Unavailability of LIBOR Rate. If Bank shall have determined that:

(a)

U.S. dollar deposits in the relevant amount and for the relevant LIBOR Interest

Period are not available to Bank in the London interbank market;

(b)

by reason of circumstances affecting Bank in the London interbank, adequate
means do not exist for ascertaining the LIBOR Rate applicable hereunder to the
LIBOR Rate Loans; or

(c)

LIBOR no longer adequately reflects Bank's cost of funding the Loan.

Then, upon notice from Bank to Borrower, the LIBOR Rate Loan shall forthwith be
suspended until the Bank shall notify the Borrower that the circumstances
causing such suspension no longer exist.

Increased Costs. If on or after the date hereof the adoption of any applicable
law, rule or regulation or guideline (whether or not having the force of law),
or any change therein, of any change in the interpretation or administration
thereof by any governmental authority, central bank or comparable agency charged
with the interpretation or administration thereof, or compliance by Bank with
any request or directive (whether or not having the force of law) of any such
authority, central bank or comparable agency:

(a)

shall impose, modify or deem applicable any reserve, special deposit or similar
requirement (including. without limitation, any such requirement Imposed by the
Board of Governors of the Federal Reserve System of the United States) against
assets of, deposits with or for the account of, or credit extended by, Bank or
shall impose an Bank or on the London interbank market any other condition
affecting the LIBOR Rate Loan or its obligation to make the LIBOR Rate Loan; or

(b)

shall impose on Bank any other condition affecting the LIBOR Rate Loan or its
obligation to make the LIBOR Rate Loan;

and the result of any of the foregoing is to increase the cost to Bank of making
or maintaining the Loan as a LIBOR Rate Loan, or to reduce the amount of any sum
received or receivable by Bank under this Note with respect thereto, by an
amount deemed by Bank to be material, then, within fifteen (15) days after
demand by Bank. Borrower shall pay to Bank such additional amount or amounts as
will compensate Bank for such increased cost or reduction.

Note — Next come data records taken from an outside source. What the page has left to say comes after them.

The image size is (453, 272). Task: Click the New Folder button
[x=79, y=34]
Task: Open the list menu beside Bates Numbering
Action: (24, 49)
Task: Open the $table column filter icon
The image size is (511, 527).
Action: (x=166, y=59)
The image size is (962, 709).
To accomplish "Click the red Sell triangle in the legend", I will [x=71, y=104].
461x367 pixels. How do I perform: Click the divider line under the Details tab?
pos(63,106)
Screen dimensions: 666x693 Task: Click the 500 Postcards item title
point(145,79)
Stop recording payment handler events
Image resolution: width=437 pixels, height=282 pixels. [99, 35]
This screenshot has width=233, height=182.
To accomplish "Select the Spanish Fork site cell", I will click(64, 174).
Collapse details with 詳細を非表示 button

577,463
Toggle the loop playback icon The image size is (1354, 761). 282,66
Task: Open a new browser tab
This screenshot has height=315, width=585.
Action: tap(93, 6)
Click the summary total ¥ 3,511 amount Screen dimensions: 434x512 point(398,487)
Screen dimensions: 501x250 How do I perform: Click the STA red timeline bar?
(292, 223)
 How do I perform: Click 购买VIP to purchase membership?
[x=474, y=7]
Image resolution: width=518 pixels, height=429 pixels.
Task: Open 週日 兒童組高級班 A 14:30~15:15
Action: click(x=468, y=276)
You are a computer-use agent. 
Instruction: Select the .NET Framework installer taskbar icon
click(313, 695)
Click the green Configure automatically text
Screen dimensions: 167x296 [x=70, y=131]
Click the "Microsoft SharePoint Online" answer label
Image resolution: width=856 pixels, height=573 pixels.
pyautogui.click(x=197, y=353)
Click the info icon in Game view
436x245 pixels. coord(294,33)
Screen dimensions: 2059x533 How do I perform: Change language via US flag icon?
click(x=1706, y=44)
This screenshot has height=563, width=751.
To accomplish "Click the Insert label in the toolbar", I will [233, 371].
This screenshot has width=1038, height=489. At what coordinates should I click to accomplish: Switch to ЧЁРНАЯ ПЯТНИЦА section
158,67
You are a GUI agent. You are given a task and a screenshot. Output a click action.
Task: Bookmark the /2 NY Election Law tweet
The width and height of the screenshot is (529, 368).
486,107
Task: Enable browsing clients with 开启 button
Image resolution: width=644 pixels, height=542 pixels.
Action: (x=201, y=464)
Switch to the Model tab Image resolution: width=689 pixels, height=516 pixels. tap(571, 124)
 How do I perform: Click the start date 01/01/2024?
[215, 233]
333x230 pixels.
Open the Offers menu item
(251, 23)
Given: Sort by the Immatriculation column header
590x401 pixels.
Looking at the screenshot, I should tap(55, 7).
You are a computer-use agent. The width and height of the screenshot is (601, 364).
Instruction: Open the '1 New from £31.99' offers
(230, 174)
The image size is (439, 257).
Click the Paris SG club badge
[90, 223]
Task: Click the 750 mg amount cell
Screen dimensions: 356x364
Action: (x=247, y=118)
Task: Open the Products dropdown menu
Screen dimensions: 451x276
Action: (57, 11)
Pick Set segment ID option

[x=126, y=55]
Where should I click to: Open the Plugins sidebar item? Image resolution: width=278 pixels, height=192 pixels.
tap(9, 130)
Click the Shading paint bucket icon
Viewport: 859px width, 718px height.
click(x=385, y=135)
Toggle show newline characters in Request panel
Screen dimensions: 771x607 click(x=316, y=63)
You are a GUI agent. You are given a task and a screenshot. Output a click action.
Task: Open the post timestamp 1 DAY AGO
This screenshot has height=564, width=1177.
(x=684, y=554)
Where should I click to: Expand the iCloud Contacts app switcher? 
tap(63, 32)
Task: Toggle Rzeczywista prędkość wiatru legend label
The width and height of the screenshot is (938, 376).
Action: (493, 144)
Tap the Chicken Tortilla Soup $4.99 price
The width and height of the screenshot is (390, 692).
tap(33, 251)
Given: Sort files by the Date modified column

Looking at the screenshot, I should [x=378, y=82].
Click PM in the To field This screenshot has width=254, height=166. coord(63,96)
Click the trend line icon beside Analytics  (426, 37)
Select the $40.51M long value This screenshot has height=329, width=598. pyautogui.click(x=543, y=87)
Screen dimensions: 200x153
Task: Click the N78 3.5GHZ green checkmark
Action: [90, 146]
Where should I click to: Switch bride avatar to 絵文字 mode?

Increased Capital Costs. If any change in, or the introduction, adoption.
Effectiveness, interpretation, reinterpretation or phase-in of, any law or
regulation, directive, guideline, decision or request (whether or not having the
force of law) of any court, central bank, regulator or other governmental
authority affects or would affect the amount of capital required or expected to
be maintained by Bank, or person controlling Bank, and Bank determines (in its
sole and absolute discretion) that the rate of return on its or such controlling
person's capital as a consequence of its commitments or the Loan made by Bank is
reduced to a level below that which Bank or such controlling parson could have
achieved but for the occurrence of any such circumstance, then, in any such case
upon notice from time to time by Bank to  Borrower, Borrower shall immediately
pay directly to Bank additional amounts sufficient to compensate Bank or such
controlling person for such reduction in rate of return. A statement of Bank as
to any such additional amount or amounts (including calculations thereof in
reasonable detail) shall, in the absence of manifest error, be conclusive and
binding on Borrower. In determining such amount, Bank may use any method of
averaging and attribution that it (in its sole and absolute discretion) shall
deem applicable.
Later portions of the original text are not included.